Disk drives are mechanical devices with components engineered to specs measured in fractions of a human hair. Unlike computer chips which are also built to extremely tight tolerances these devices also contain many moving parts moving at extremely high speed. There are few things in life that are as certain as death, taxes, and disk drive failure. All disk drives will fail eventually and it's a matter of when it will happen, how much of an impact it will have, and what we will do to recover. Solutions such as backup are excellent for recovering data after a drive failure. However, restoring from a backup means that any data changed since the last backup will be lost and they system will be unavailable until the data is restored, which can be time consuming.
RAID (to be discussed in the next entry) allows us to protect against single drive failure as well as provide better performance and capacity then we can get from a single disk drive. RAID is a key component of all data storage specific devices. Almost all server class hardware has the ability to implement RAID. Even some desktops and laptops can use this. RAID spreads data across multiple disk drives to distribute the workload and aggregate the capacity of the individual drives. Additionally RAID offers data protection using parity (checksum) or a mirror (copy) of the data. Using RAID allows a single disk drive to fail without any loss of data or downtime. In the event of a failure the faulted drive is removed and replaced. The data is then rebuilt from the surviving disk drives making the device self-healing. In many cases the drives are hot swappable and can be changed in minutes while the system stays online and users can access their data. This is a significant advantage over single disk drives even for the storage admin.
Performance
Disk drives are mechanical devices that store data on a magnetic medium. If you were to envision how a disk drive works it looks much like a record player. There is a round spinning platter with a magnetic coating that contains the data. A mechanically actuated arm holds a head hovering over the spinning disk without actually touching it. As the platter spins around the head mounted on the arm can read or write data to the platter underneath it. There are actually several of these platter stacked on top of each other. In order to access different sections of the drive the arm moves the head back and forth. In order to access the data the drive must move the arm and wait for the section of the drive with the information to rotate around and pass under the head. The time required to complete this process is called seek time.

The largest determination of how quickly a drive can access the data is a function of the drives rotational speed. The specs of drives vary by model and manufacturer. Your mileage will vary from these specs depending on variables such as the size of the I/O request, whether they are sequential or random, and a number of other factors. A simple rule of thumb for determining disk I/O throughput is about 180 IOPS (Input Output Per Second) for a 15,000 RPM drive, 120 IOPS for a 10,000 RPM Drive, 80 IOPS for a 7,500 RPM disk drive, and 40 IOPS for a 5,400 RPM disk drive . In order to achieve better performance then what a single disk drive can handle we need to spread the work load over several individual disks using RAID.

- **CHALLENGES**
**a.** Rewrite the paragraph in the disk drive excerpt that begins "Disk drives are mechanical devices that store data" as a short bulleted list that keeps its main facts.
**b.** Extend the disk drive excerpt by writing what comes after its final sentence.
None of the items after the disk drive excerpt are needed.

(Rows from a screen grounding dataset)
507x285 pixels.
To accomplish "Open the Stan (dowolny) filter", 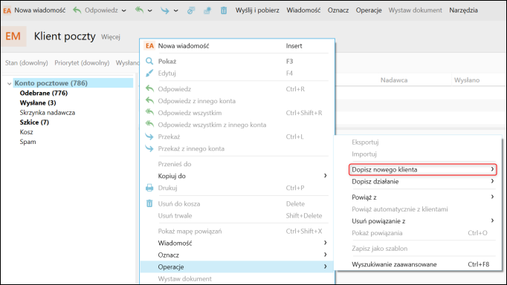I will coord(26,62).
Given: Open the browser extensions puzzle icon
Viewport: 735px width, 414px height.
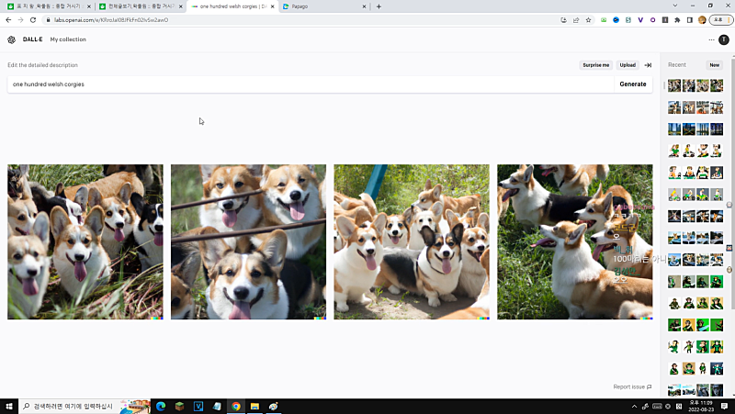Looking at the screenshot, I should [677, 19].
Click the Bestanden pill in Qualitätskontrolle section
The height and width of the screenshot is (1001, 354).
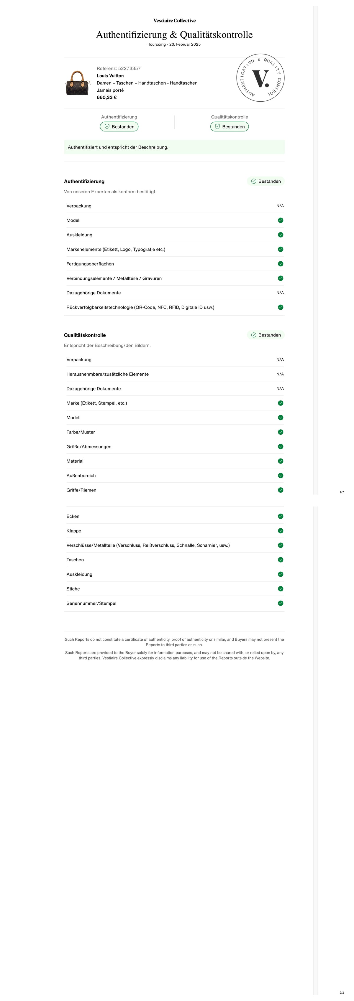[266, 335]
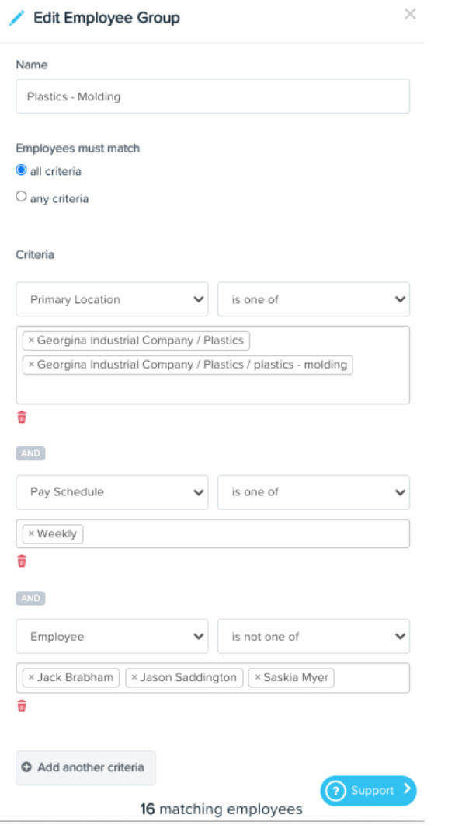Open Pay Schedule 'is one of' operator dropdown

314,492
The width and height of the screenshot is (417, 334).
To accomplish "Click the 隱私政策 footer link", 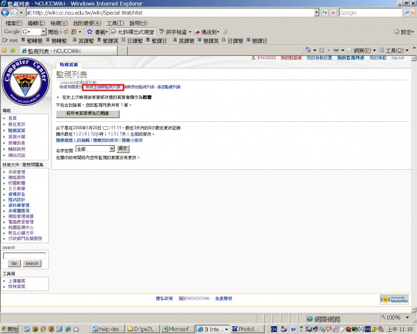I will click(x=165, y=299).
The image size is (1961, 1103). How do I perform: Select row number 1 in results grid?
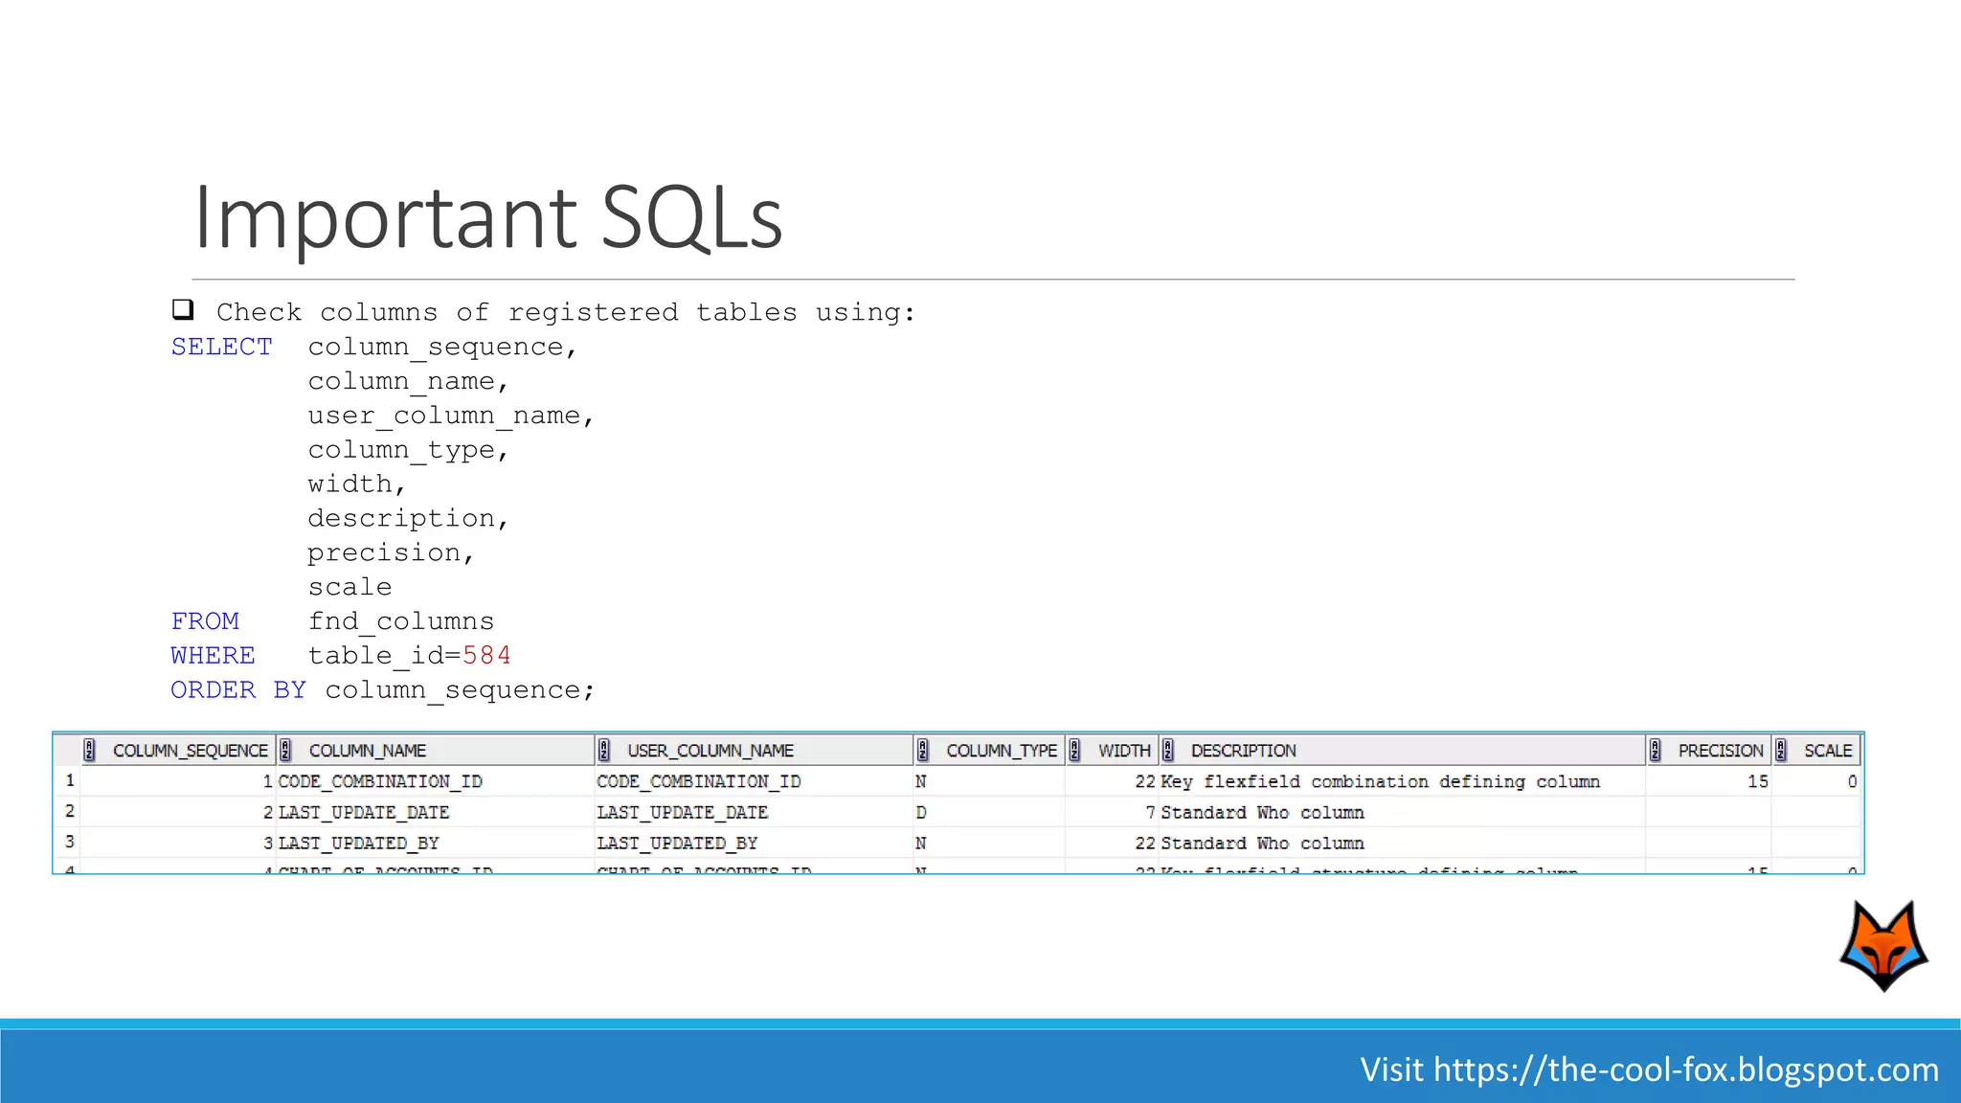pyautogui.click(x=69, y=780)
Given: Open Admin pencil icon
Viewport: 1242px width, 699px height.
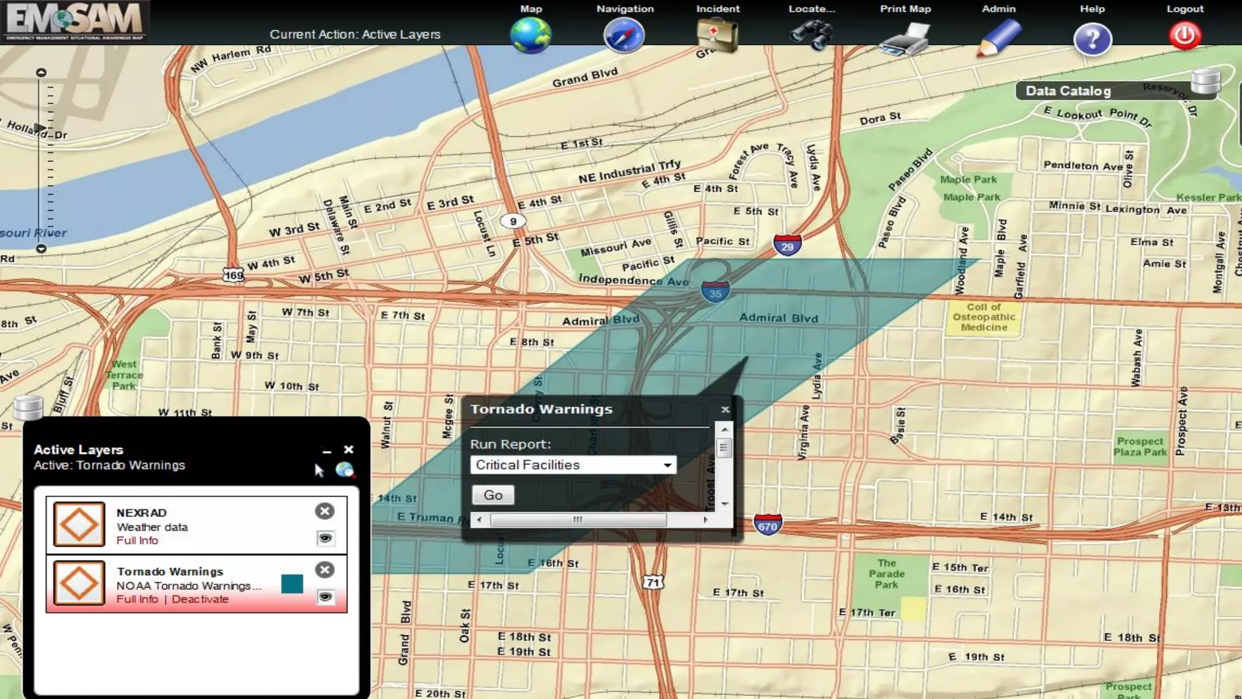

- **ANSWERS IN ORDER**
**a.**
- Disk drives are mechanical devices that store data on a magnetic medium and work much like a record player.
- The data sits on round spinning platters with a magnetic coating, several stacked on top of each other.
- A mechanically actuated arm holds a head that hovers over the spinning platter without touching it and reads or writes data as the platter passes underneath.
- To reach different sections, the arm moves the head back and forth. The drive then waits for the section holding the information to rotate under the head.
- The time needed to complete this process is called seek time.

**b.**
Many server admins don't often work in IOPS numbers. Below are the drive bandwidth numbers 64KB block transactions. The larger the block size the higher the bandwidth, but most open systems including windows use a 64KB block size. The limitation of using an individual drive becomes rapidly apparent in a server environment where you have multiple users competing for resources. Any user that has watched their hard drive light blink away while they wait knows the effect of having a disk drive that can't keep up. Having many users sharing the same physical drive in a server significantly opens up the possibility for disk saturation. Further the additional workload on a non enterprise class drive can lead to premature drive failure and data loss.
|
15k RPM FC or SAS
|
8MB/s
|
|
10K RPM FC or SAS
|
6.0 MB/s
|
|
7.5K SATA or NL-SAS
|
4.0 MB/S
|
|
5.4K SATA or NL-SAS
|
2.5 MB/s
|
|
Enterprise Flash Drive
|
100 MB/s
|
Drive Sizes 2.5" vs. 3.5"
Recently 2.5" disk drives have been introduced for storage systems and servers. Noticeably smaller than the standard 3.5" drives they are replacing they are bout the same physical dimensions as a laptop hard drive. However, these drives are available in 10k RPM and in some cases 15K RPM and meant to withstand 24x7x365 use. Due to the increase in Arial density (the ability to put the same amount of data on less space) these drives have some interesting performance characteristics. When we look at the Seek and access times of the 2.5' drives they are several milliseconds faster than their larger 3.5" counterparts. The 2.5" 10K rpm drives are within ~1ms of their 3.5" 15K counterparts. Their IOPS throughput numbers are fairly close, however their bandwidth (MB/s) are lower than their 3.5" counterparts.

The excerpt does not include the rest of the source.